Moet & Chandon wine quality manager Marie-Christine Osselin recently told the Huffington Post that keeping your champers in the fridge can be detrimental to the quality of your bubbles unless it is enjoyed near instantly. “If you’re planning to enjoy your bottle of Champagne (or sparkling wine) within three to four days of the purchase, it is fine to store the bottle in the refrigerator.”
These sentiments are echoed by Perrier-Jouet ambassador Chris Sheehy, who is slightly more laxe about refrigeration methods. “Short term storage in the fridge is fine (no longer than a few months…but really who leaves a bottle of champagne chilled in your fridge for more than a few days),” he says.

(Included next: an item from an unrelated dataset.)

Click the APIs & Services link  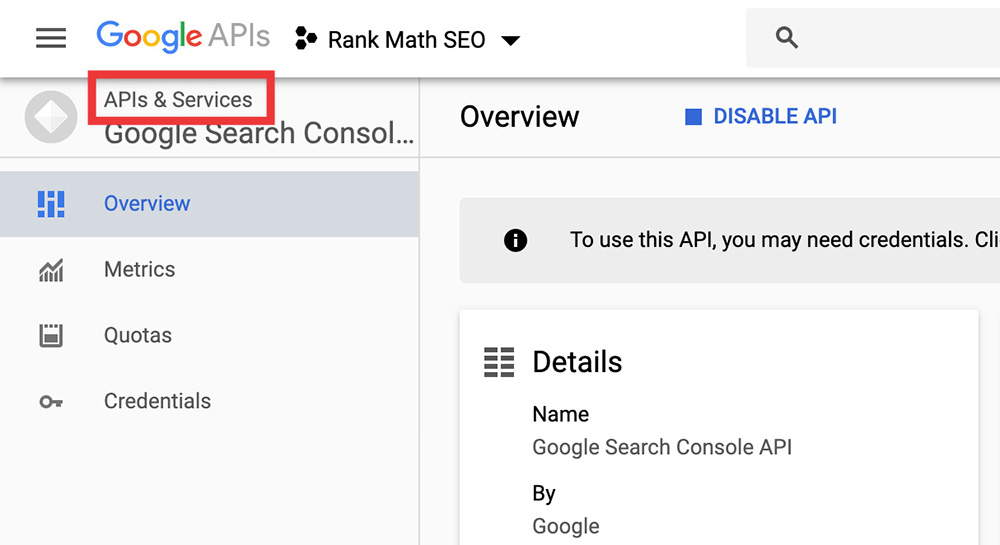179,100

So, if you don’t plan on drinking your bottle soon-ish then it is best that you avoid the fridge. But why? “If it sits in the fridge for weeks, the cork can dry out due to no humidity. As corks dry out, the seal between the bottle and the cork loosen up and the Champagne will oxidise faster, changing its aromas.” Translated that means that your bubbles will change – and not in a good way.
The best way to serve Champagne can be a little complicated, but it’s a process that experts deem to be worth it. Store your Champagne in a cool, dark place (like a cellar) and 15 to 20 minutes before you want to drink it, move the bottle to a bucket filled with ice and a little water.
If you want to get really technical about it, different styles should ideally be served at different temperatures. Chris directs: “Blanc de Blancs like the Mumm de Cramant should be served at 8 to 10 degrees, NV like the Perrier Jouet Grand Brut at 10 to 12 degrees (many Australians however like to serve this a little colder), and Vintage and Prestige Cuvees like the Belle Époque should be between 12 and 13 degrees, to allow the aromas to open up a little more and show the true complexity of the wine.”